A bipartisan group of lawmakers introduced a bill Tuesday that would require a warrant based on probable cause before law enforcement can search any digital device belonging to a US citizen. The measure would also prohibit US border officials from denying a US citizen entry to the country if that person refused to hand over passwords, PINs, and other social media account information.

Sponsored by Sens. Ron Wyden (D-Ore.) and Rand Paul (R-Ky.) in the Senate, and Reps. Jared Polis (D-Colo.) and Blake Farenthold (R-Texas) in the House, the proposed legislation comes after a series of reports over the last couple months noting that the rate of digital device searches is skyrocketing. Wyden is worried the practice is only going to become more pernicious under the Trump administration.

"This bill makes sure that border agents are focused on criminals and terrorists instead of wasting their time thumbing through innocent Americans' personal photos."

"Americans' constitutional rights shouldn't disappear at the border," Wyden said in a statement when the bill was introduced Tuesday. "By requiring a warrant to search Americans' devices and prohibiting unreasonable delay, this bill makes sure that border agents are focused on criminals and terrorists instead of wasting their time thumbing through innocent Americans' personal photos and other data."
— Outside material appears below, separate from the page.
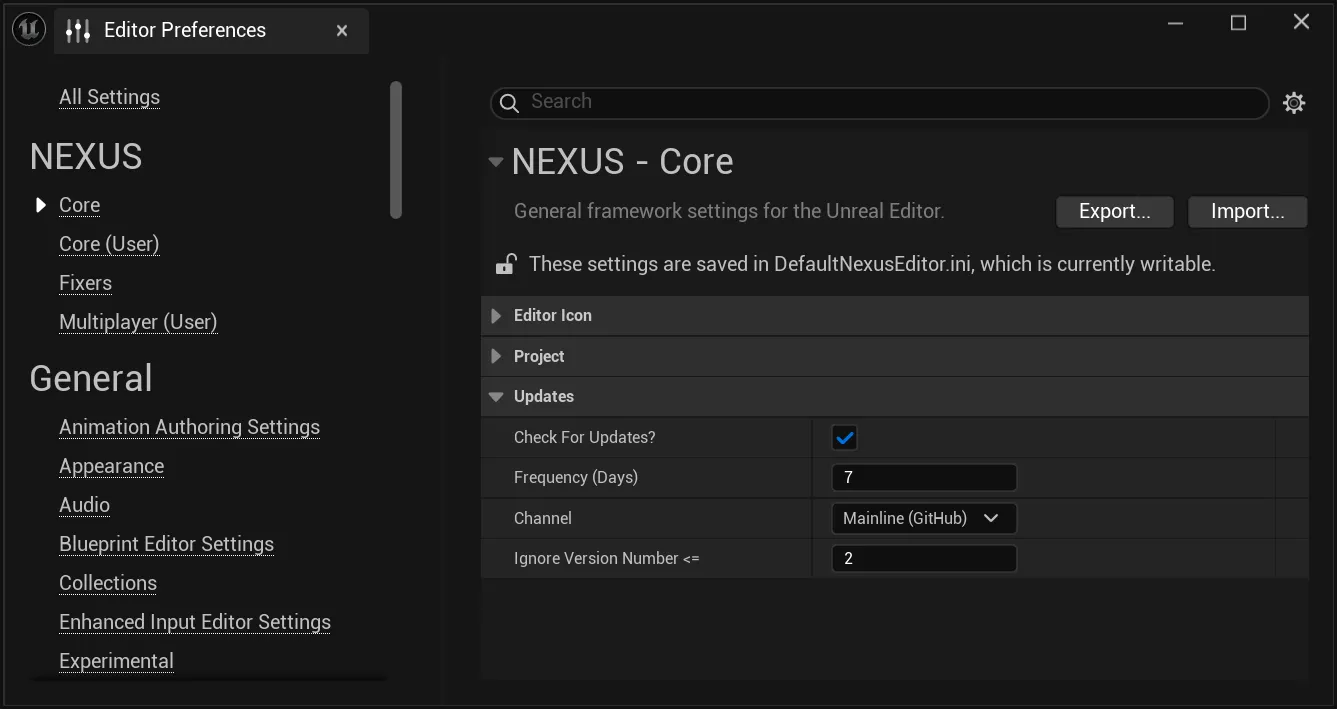Screen dimensions: 1337x709
Task: Collapse the Updates section
Action: tap(496, 396)
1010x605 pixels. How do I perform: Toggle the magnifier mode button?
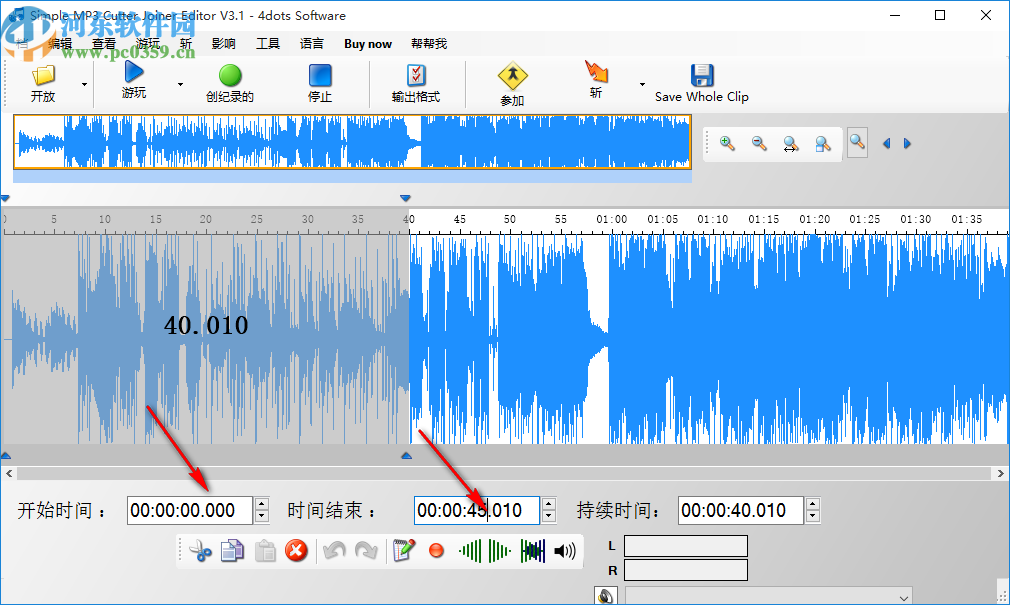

A spokesman for the Department of Homeland Security declined to comment on the bill, and the White House did not respond to a request for comment.

The rights of non-citizens are not addressed in this bill. On Tuesday, the Wall Street Journal reported that the Trump administration is considering harsh inspection and vetting procedures for travelers to the United States, even those only coming on a short trip, which would include disclosing "contacts on their mobile phones, social-media passwords and financial records" and being forced to answer "probing questions about their ideology." The Journal noted that the new policies "could apply to people from all over the world, including allies like France and Germany."

On February 20, Wyden wrote a letter to the Department of Homeland Security expressing concern over its increasingly aggressive digital phone searches and asking for detailed statistics on the practice. As of Tuesday afternoon, the agency hadn't responded to Wyden. The agency told Mother Jones, "All travelers to the United States are subject to [Customs and Border Protection] inspection" and noted that searches only occur on a fraction of the millions of people who travel across US borders each year.

The Department of Homeland Security is also being sued by the Knight First Amendment Institute, which advocates for freedom of speech and information, for similar records.

"As the Supreme Court unanimously recognized in 2014, innovation does not render the Fourth Amendment obsolete," Sen. Paul said in a statement. "It still stands today as a shield between the American people and a government all too eager to invade their digital lives. Americans should not be asked to surrender their rights or privacy at the border, and our bill will put an end to the government's intrusive practices."